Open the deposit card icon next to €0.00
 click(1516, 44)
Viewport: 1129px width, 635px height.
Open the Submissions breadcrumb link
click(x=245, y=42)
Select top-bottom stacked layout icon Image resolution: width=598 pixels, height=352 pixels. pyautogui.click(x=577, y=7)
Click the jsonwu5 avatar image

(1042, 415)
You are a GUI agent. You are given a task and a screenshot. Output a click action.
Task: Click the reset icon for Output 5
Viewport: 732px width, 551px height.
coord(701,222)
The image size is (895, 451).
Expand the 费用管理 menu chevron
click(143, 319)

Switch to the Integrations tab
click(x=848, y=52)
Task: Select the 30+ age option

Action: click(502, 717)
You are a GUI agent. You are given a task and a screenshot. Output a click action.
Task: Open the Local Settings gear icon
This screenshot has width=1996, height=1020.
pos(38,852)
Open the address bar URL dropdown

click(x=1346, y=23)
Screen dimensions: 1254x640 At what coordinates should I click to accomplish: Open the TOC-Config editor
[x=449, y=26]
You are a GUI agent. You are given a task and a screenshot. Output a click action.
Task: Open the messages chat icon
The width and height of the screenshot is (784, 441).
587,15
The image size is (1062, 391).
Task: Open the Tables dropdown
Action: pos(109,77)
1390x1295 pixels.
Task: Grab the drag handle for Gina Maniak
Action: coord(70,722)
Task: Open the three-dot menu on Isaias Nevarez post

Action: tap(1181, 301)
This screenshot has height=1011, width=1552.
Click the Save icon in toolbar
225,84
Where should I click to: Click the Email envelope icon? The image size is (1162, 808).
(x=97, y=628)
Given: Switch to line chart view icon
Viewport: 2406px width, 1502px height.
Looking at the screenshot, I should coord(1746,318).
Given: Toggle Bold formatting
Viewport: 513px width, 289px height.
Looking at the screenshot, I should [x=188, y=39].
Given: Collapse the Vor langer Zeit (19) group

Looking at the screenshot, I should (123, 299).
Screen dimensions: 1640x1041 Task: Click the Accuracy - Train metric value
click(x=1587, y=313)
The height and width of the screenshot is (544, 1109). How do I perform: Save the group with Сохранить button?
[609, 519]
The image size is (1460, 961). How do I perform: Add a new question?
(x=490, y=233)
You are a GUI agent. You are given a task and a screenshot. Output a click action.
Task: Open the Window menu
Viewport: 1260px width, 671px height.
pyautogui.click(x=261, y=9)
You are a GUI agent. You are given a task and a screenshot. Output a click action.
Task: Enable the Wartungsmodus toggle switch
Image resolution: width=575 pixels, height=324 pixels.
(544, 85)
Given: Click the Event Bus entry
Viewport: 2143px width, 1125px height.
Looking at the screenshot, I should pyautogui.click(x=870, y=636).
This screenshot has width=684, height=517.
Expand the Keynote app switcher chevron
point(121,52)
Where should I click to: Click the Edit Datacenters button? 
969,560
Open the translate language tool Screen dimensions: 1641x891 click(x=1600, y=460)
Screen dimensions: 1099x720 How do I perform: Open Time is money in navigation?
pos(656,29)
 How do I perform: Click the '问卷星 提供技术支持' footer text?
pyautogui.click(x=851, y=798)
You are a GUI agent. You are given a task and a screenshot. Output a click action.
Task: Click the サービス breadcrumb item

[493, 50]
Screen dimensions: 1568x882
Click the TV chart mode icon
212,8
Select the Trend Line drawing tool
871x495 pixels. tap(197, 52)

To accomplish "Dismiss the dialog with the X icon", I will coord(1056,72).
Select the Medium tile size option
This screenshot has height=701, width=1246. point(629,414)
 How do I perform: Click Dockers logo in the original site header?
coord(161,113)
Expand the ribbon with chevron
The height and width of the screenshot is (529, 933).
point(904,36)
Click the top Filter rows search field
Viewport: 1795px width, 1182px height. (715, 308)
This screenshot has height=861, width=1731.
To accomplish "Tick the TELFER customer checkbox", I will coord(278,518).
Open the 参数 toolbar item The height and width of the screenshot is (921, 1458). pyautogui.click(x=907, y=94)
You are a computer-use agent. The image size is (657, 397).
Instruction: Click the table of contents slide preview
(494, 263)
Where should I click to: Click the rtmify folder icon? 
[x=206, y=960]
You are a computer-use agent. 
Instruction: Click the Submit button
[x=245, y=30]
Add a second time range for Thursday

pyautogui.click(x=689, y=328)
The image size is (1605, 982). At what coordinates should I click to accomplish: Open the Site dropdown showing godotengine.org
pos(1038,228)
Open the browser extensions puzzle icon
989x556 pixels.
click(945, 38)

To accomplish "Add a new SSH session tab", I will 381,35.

* **The problem**
Copy the entries word for word. Start at the first line and end with the line containing "Task: Open the messages chat icon".

* **Exercise response**
Open the deposit card icon next to €0.00
 click(1516, 44)
Viewport: 1129px width, 635px height.
Open the Submissions breadcrumb link
click(x=245, y=42)
Select top-bottom stacked layout icon Image resolution: width=598 pixels, height=352 pixels. pyautogui.click(x=577, y=7)
Click the jsonwu5 avatar image

(1042, 415)
You are a GUI agent. You are given a task and a screenshot. Output a click action.
Task: Click the reset icon for Output 5
Viewport: 732px width, 551px height.
coord(701,222)
The image size is (895, 451).
Expand the 费用管理 menu chevron
click(143, 319)

Switch to the Integrations tab
click(x=848, y=52)
Task: Select the 30+ age option

Action: click(502, 717)
You are a GUI agent. You are given a task and a screenshot. Output a click action.
Task: Open the Local Settings gear icon
This screenshot has width=1996, height=1020.
pos(38,852)
Open the address bar URL dropdown

click(x=1346, y=23)
Screen dimensions: 1254x640 At what coordinates should I click to accomplish: Open the TOC-Config editor
[x=449, y=26]
You are a GUI agent. You are given a task and a screenshot. Output a click action.
Task: Open the messages chat icon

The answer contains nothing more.